*Records for this exercise*.
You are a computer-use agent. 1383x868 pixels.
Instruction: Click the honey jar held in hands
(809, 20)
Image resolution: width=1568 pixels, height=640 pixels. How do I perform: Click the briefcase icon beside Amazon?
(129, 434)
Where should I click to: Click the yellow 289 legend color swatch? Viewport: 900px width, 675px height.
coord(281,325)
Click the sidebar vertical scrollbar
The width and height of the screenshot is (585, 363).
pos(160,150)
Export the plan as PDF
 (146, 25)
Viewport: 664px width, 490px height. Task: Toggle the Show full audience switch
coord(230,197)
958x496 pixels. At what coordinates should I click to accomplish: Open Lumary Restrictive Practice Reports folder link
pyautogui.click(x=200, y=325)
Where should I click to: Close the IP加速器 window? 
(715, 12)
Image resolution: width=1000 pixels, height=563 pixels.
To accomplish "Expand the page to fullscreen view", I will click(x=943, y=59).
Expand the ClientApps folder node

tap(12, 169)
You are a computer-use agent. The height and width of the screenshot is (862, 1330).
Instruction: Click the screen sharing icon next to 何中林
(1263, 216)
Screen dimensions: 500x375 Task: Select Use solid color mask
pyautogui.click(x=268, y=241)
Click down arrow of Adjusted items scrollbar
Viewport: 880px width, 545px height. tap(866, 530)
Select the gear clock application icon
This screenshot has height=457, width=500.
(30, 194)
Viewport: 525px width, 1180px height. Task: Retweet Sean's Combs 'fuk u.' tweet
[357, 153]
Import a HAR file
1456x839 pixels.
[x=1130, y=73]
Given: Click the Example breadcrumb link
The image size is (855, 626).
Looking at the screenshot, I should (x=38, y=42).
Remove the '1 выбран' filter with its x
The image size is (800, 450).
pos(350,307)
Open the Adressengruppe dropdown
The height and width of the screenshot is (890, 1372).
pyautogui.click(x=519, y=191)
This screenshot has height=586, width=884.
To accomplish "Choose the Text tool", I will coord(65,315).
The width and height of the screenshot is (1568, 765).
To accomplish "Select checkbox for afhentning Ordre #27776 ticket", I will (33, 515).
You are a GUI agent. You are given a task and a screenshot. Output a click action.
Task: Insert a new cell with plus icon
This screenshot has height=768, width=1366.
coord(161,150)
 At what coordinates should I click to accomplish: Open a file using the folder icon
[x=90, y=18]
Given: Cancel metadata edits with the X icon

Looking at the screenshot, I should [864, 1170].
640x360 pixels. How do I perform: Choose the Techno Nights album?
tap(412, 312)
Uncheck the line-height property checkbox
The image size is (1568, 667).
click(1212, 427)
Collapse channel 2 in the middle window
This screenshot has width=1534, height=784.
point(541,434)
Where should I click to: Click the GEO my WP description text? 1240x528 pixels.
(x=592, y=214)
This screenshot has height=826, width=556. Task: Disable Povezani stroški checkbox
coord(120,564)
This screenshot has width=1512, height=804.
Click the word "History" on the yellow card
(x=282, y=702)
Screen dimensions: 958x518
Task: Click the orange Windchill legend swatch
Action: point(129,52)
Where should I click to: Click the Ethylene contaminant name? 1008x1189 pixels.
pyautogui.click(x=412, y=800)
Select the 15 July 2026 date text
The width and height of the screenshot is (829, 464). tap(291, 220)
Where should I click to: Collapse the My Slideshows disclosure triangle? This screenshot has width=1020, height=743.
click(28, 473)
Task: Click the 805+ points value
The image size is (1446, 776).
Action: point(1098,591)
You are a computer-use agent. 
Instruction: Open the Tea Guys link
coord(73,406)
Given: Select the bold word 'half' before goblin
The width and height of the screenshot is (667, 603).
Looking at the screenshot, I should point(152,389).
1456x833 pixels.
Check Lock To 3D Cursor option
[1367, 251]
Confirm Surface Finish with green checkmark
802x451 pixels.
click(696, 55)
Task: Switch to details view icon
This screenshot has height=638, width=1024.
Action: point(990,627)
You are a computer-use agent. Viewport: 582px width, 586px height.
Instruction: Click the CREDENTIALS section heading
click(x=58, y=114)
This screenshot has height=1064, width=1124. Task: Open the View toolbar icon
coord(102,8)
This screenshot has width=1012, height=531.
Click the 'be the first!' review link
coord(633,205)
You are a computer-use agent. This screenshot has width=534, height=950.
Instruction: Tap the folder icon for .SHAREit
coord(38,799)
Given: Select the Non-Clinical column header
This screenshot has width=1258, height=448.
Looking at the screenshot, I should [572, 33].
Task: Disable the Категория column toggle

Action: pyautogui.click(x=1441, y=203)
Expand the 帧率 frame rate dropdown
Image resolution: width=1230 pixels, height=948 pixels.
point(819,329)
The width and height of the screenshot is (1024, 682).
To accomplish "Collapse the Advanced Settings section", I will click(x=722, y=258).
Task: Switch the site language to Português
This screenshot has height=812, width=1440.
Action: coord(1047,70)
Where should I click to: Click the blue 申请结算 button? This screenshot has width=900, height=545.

*Work order*.
Only the lines from the one holding "Click the 'be the first!' review link" through the end of the listing should appear in the response, each restated exactly.

*Task result*.
Click the 'be the first!' review link
coord(633,205)
You are a computer-use agent. This screenshot has width=534, height=950.
Instruction: Tap the folder icon for .SHAREit
coord(38,799)
Given: Select the Non-Clinical column header
This screenshot has width=1258, height=448.
Looking at the screenshot, I should [572, 33].
Task: Disable the Категория column toggle

Action: pyautogui.click(x=1441, y=203)
Expand the 帧率 frame rate dropdown
Image resolution: width=1230 pixels, height=948 pixels.
point(819,329)
The width and height of the screenshot is (1024, 682).
To accomplish "Collapse the Advanced Settings section", I will click(x=722, y=258).
Task: Switch the site language to Português
This screenshot has height=812, width=1440.
Action: coord(1047,70)
Where should I click to: Click the blue 申请结算 button? This screenshot has width=900, height=545.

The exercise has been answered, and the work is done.